Portugal decides against poll to replace PM
By Peter Wise in Lisbon
Published: July 9 2004 21:40 | Last Updated: July 9 2004 21:40
"Jorge Sampaio, Portugal's president, announced on Friday night he would not call an early general election to resolve the crisis caused by the resignation of José Manuel Barroso as the country's prime minister to become president of the European Commission.
In a televised address to the nation, Mr Sampaio said he would ask Pedro Santana Lopes, the mayor of Lisbon and Mr Barroso's successor as leader of the centre-right Social Democrat Party (PSD), to form a new government.
Eduardo Ferro Rodrigues, leader of the centre-left Socialists, the main opposition party which had called on Mr Sampaio to call an early election, immediately announced his resignation in protest against the president's decision.
Mr Barroso's decision to quit after two years at the head of a centre-right coalition had left Mr Sampaio, a Socialist, with a choice between calling an election two years ahead of schedule or appointing a new prime minister.
After two weeks of deliberation during which he consulted party leaders and senior statesmen, Mr Sampaio said stability would best be served by asking the centre-right coalition, which is backed by a solid majority in parliament, to form a new government.
Both options involved costs, he said, but an early election would be most damaging at a time when Portugal was facing serious social problems and a forecast economic recovery after a sharp recession in 2003 was still in its early stages.
But he warned he would use his constitutional powers to intervene if Mr Santana Lopes, who will succeed Mr Barroso as prime minister, failed to uphold the outgoing government's commitment to fiscal rigour and structural reform.

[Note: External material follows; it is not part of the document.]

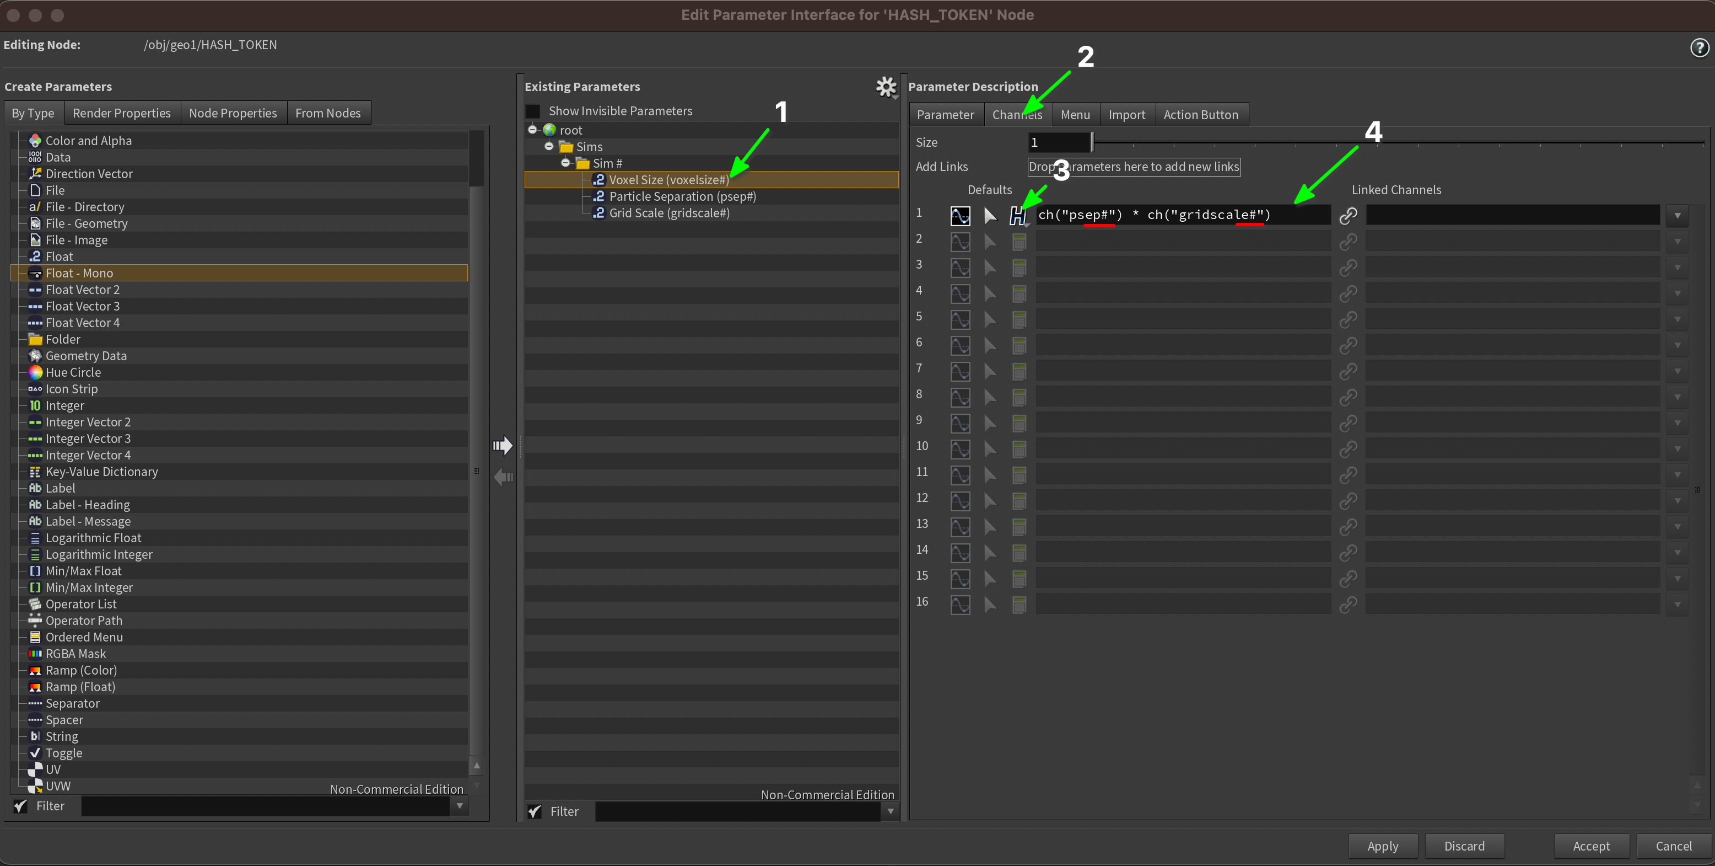
Task: Collapse the Sim # folder
Action: 565,163
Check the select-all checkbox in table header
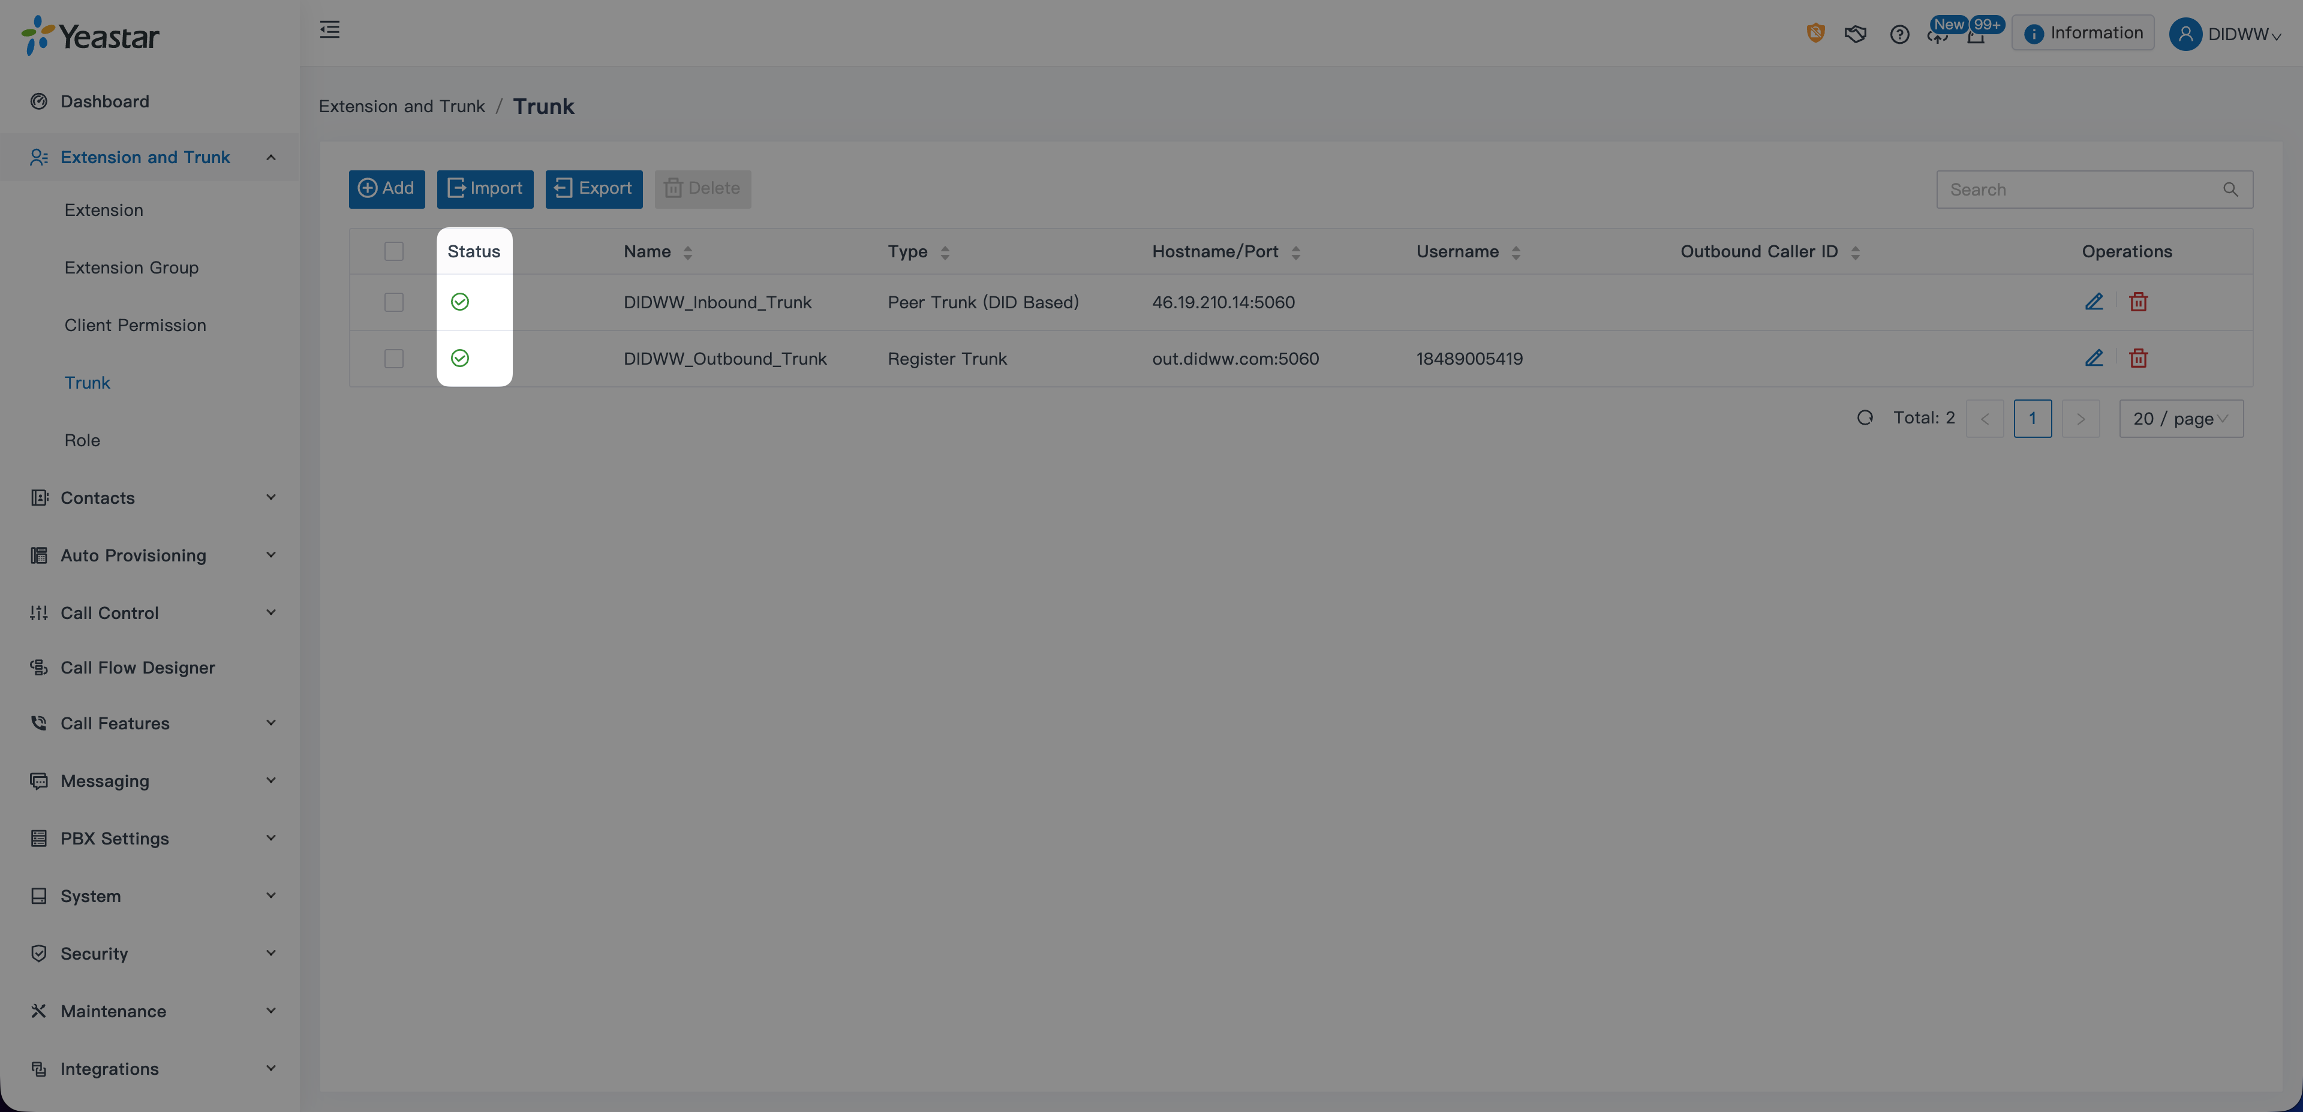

He said the new government must also respect the outgoing administration's policies in defence, justice, European affairs and other areas.
Mr Barroso, who formally resigned the premiership last week, had said previously he would not have agreed to become Commission president if he had not held the firm conviction that the president would ask his party to form a new government and not dissolve parliament.
But Socialists, the main opposition party, had insisted that such an administration would lack legitimacy, particularly after the heavy defeat they inflicted on the government coalition in European Parliament elections in June.
Opposition parties were strongly opposed to the idea of Mr Santana Lopes, whom they denounce as a populist with little government experience, becoming prime minister without a PSD party congress or a general election."